* _Work request_:
From the entries below, tally the lines with "computer" in them and reply with that figure only.

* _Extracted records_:
========================
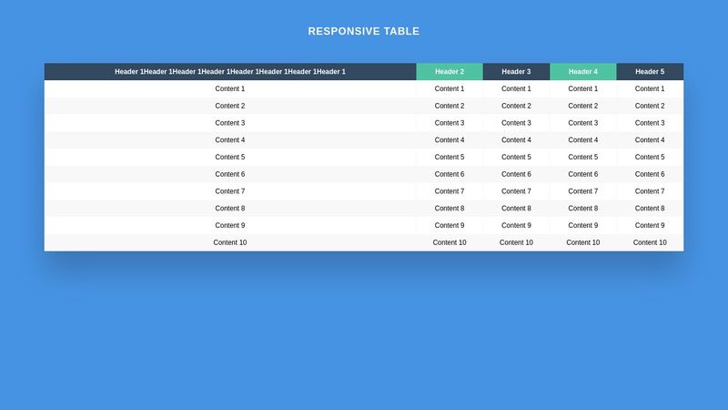Click Content 7 under Header 2
This screenshot has height=410, width=728.
(x=450, y=191)
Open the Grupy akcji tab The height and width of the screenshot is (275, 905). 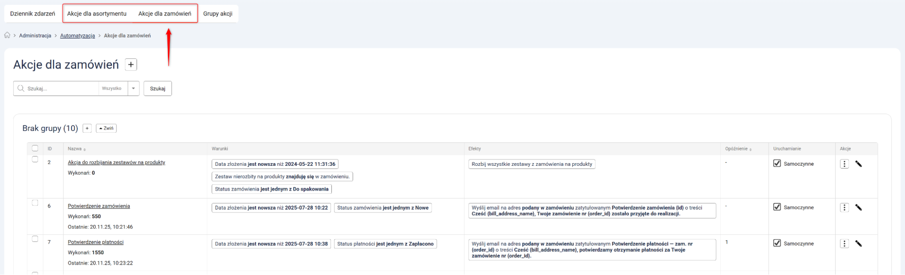point(218,14)
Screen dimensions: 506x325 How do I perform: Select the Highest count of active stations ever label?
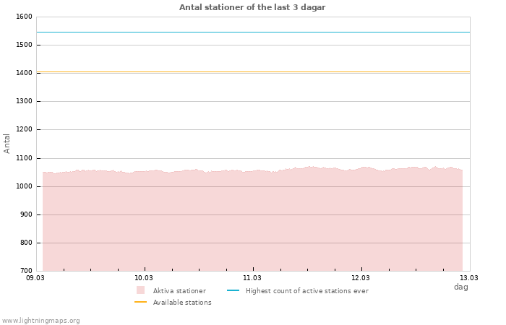(306, 291)
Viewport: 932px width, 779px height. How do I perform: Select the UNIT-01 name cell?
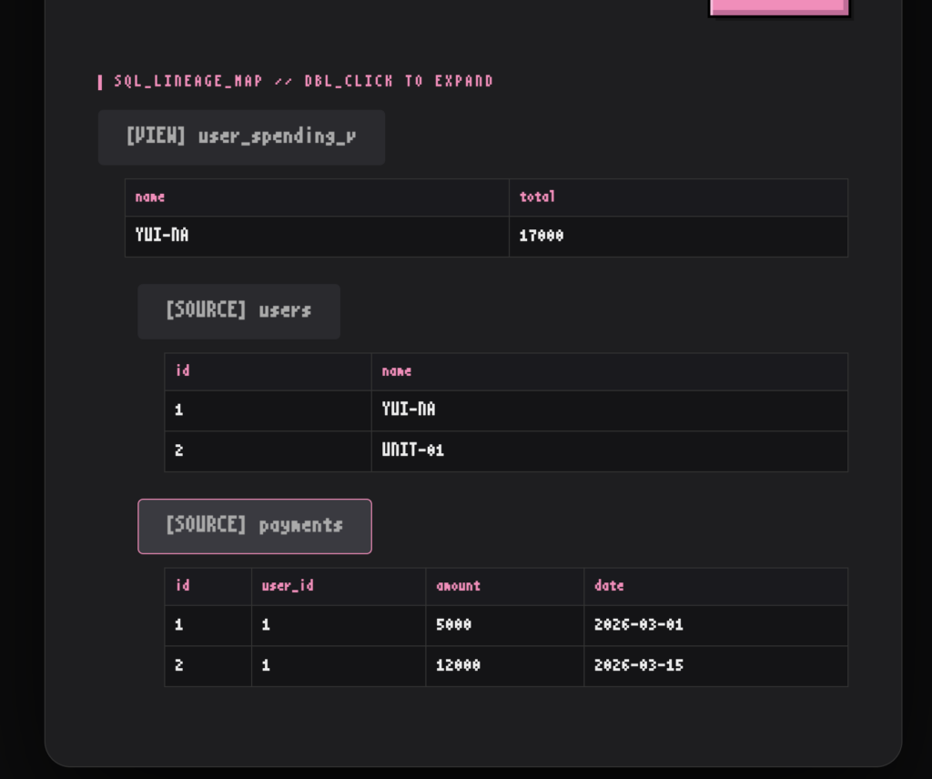point(413,450)
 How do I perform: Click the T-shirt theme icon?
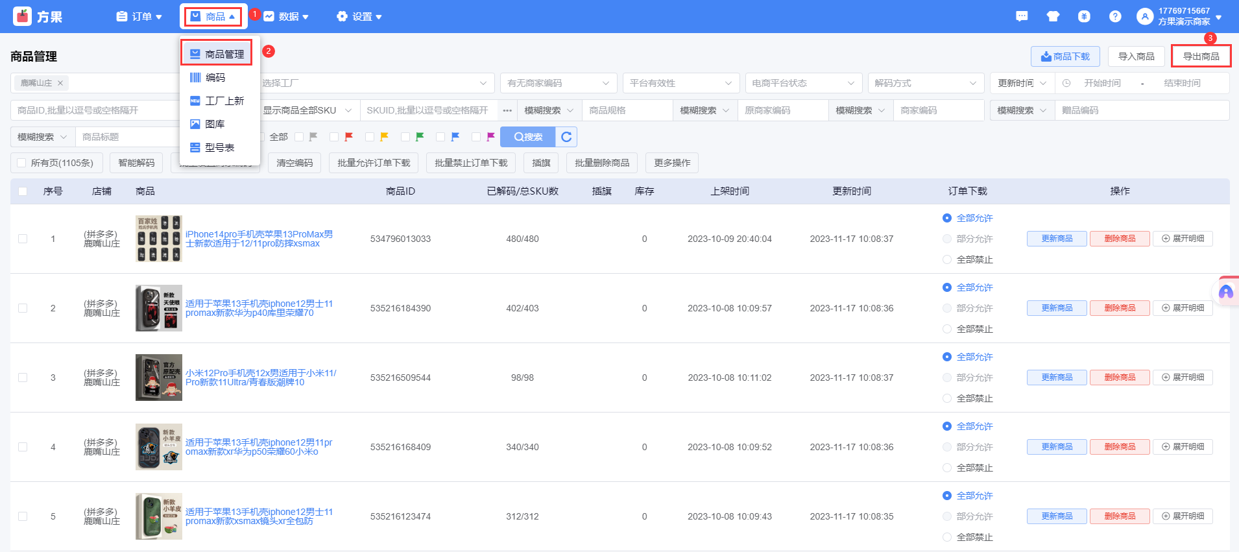1053,16
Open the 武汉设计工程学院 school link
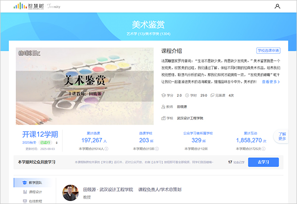Image resolution: width=297 pixels, height=204 pixels. click(192, 118)
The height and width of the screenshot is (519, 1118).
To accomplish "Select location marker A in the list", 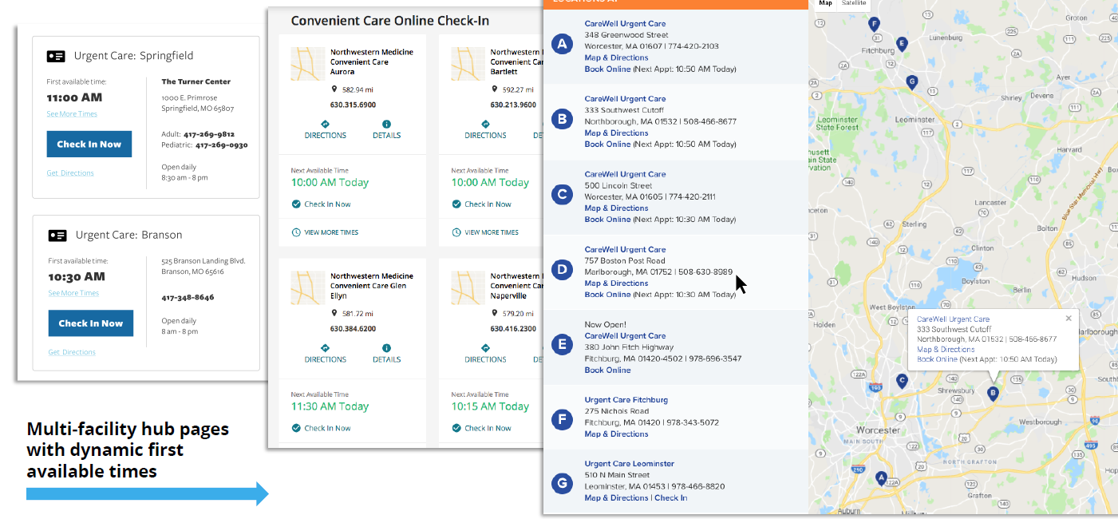I will coord(563,44).
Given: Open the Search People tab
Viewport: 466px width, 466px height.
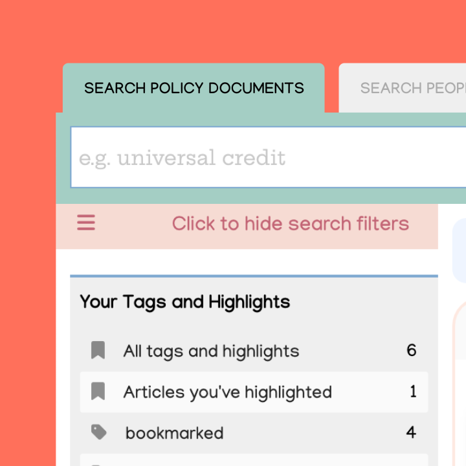Looking at the screenshot, I should pyautogui.click(x=403, y=88).
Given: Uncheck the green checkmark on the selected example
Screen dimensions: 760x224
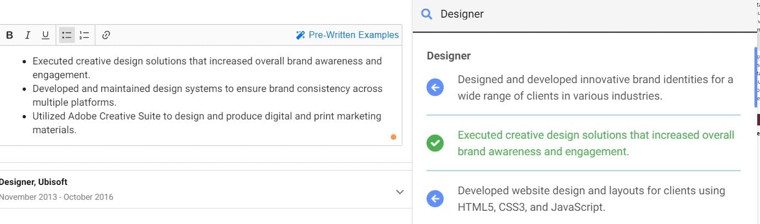Looking at the screenshot, I should tap(435, 143).
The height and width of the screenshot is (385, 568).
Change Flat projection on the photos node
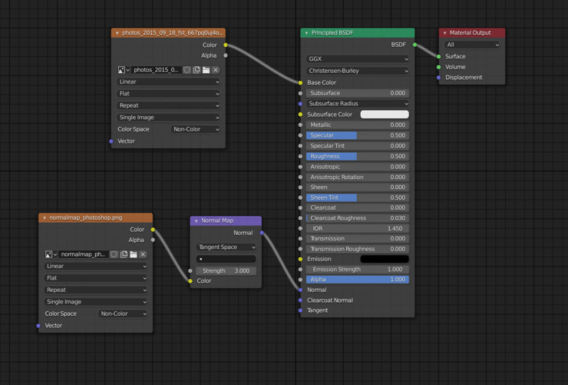168,93
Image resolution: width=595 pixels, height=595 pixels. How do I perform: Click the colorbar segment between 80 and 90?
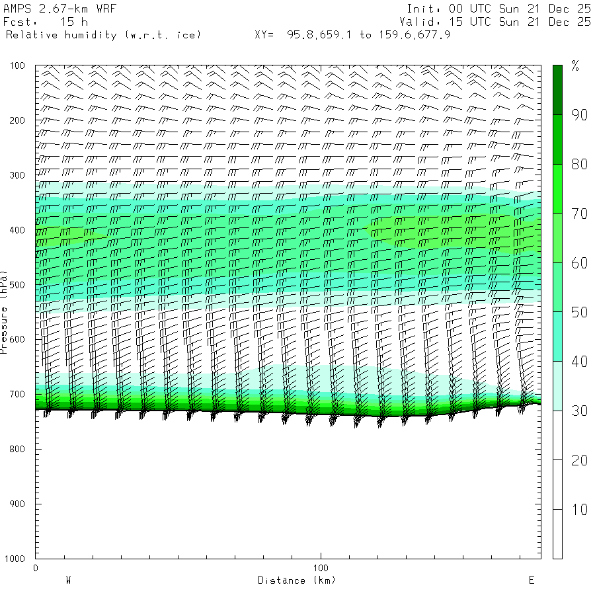coord(557,139)
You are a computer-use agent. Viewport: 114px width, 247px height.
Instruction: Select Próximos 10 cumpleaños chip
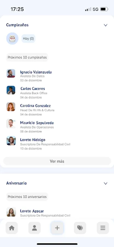27,57
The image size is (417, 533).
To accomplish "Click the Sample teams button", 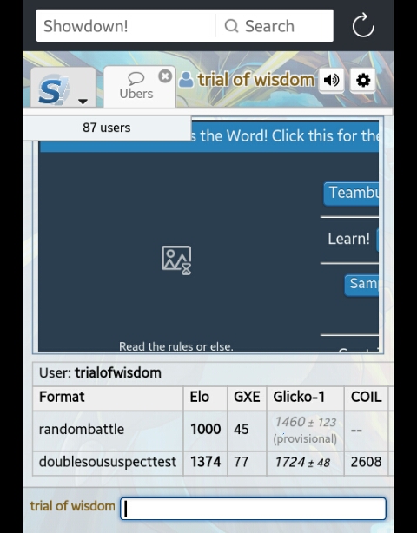I will click(361, 285).
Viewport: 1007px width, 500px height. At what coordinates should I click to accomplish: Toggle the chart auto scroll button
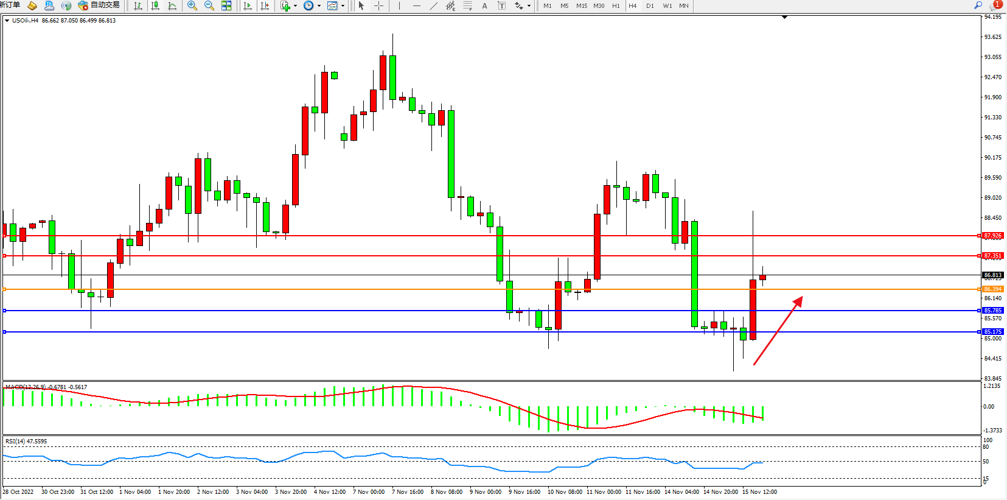pos(247,5)
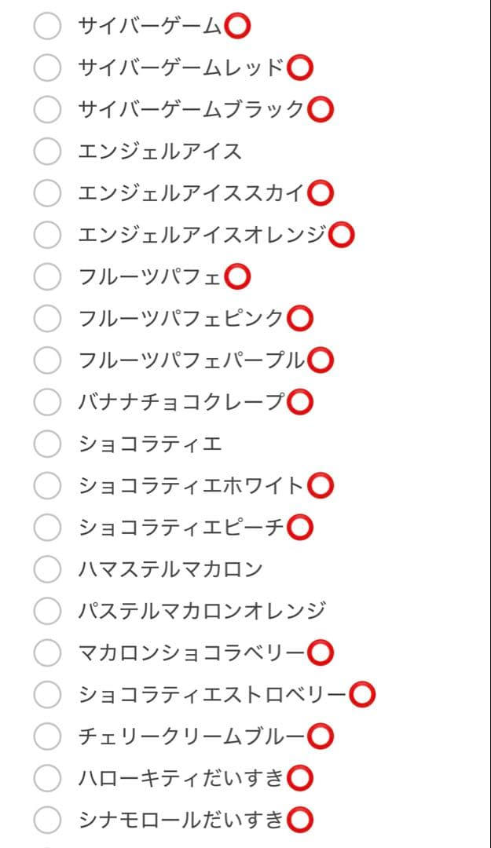Image resolution: width=491 pixels, height=848 pixels.
Task: Select the ショコラティエストロベリー option
Action: [x=47, y=693]
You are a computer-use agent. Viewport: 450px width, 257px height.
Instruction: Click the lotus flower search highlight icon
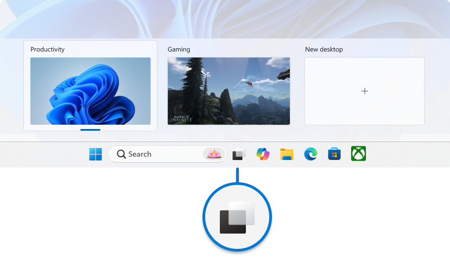(x=213, y=155)
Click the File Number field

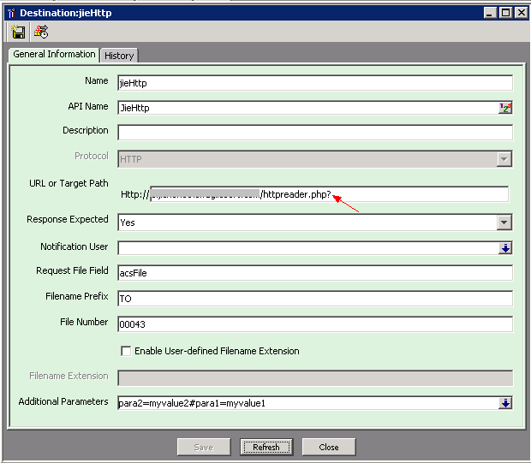[x=313, y=324]
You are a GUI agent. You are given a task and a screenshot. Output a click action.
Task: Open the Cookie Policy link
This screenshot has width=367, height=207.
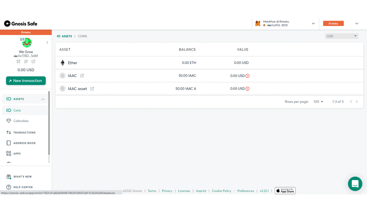coord(221,191)
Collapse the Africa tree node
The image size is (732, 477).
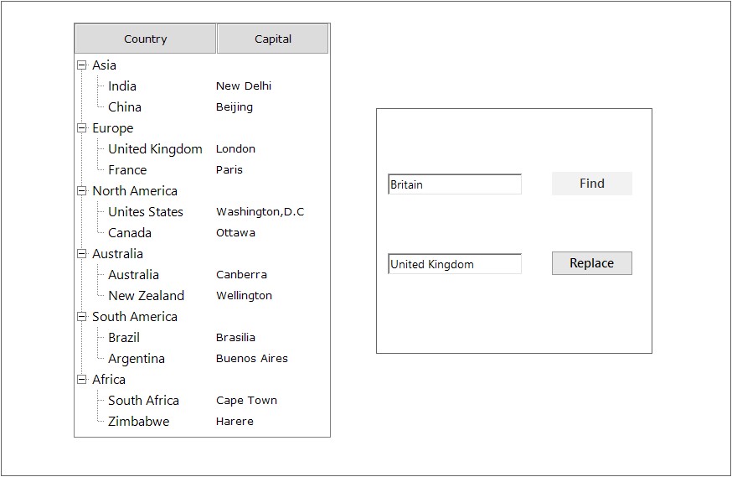(x=82, y=380)

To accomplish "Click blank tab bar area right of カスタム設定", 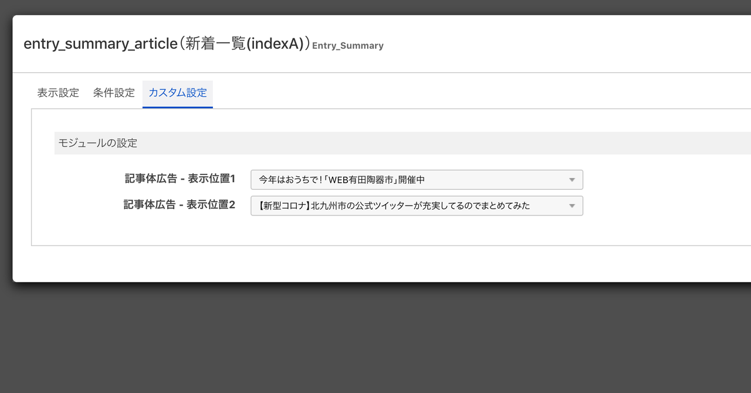I will [469, 94].
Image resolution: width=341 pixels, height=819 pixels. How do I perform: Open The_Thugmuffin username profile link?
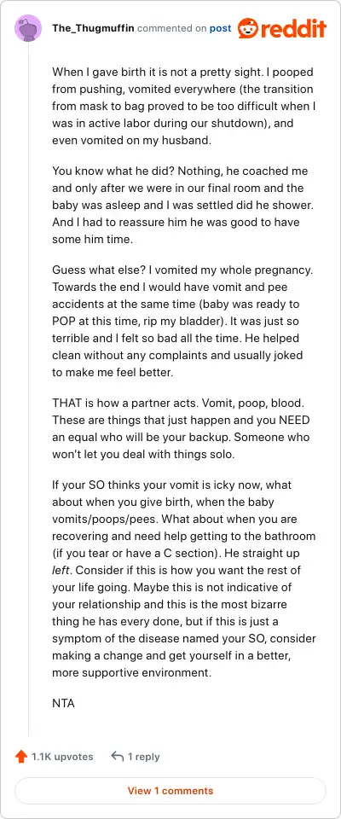(93, 28)
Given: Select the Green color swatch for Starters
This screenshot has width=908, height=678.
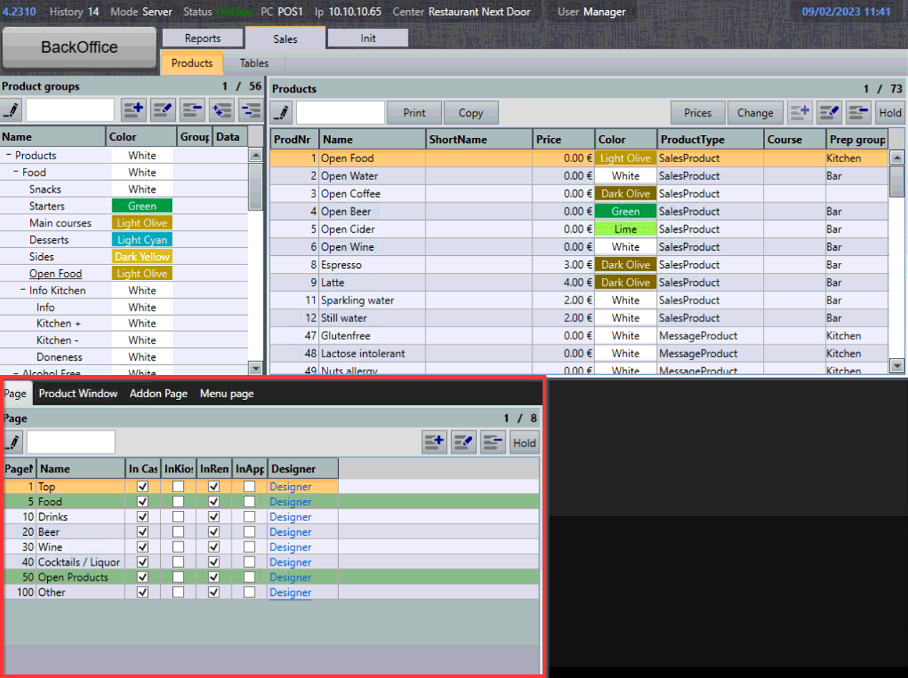Looking at the screenshot, I should [142, 206].
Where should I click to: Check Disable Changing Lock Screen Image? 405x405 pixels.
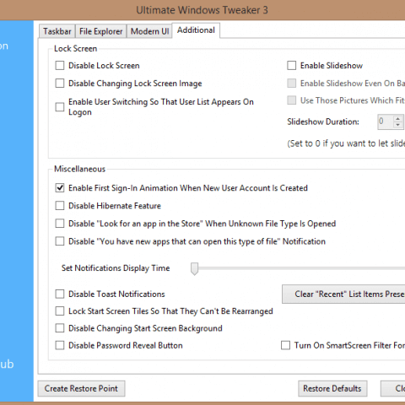point(60,84)
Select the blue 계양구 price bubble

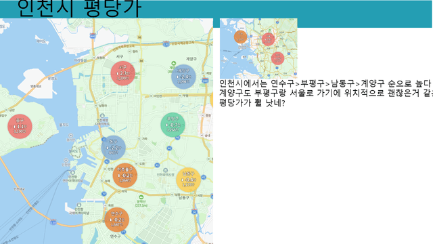click(x=183, y=77)
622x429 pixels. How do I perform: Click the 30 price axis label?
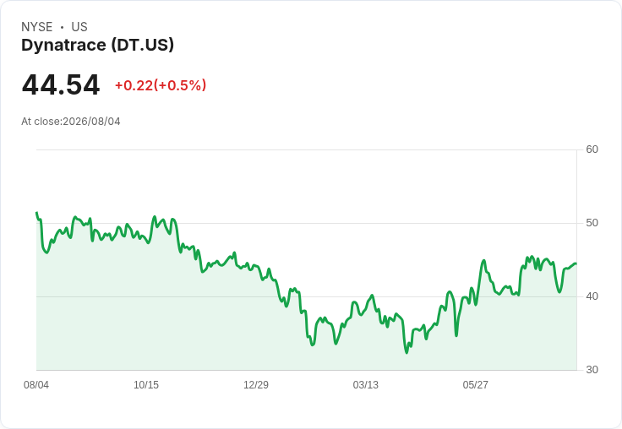(592, 370)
========================
* _Exercise result_:
2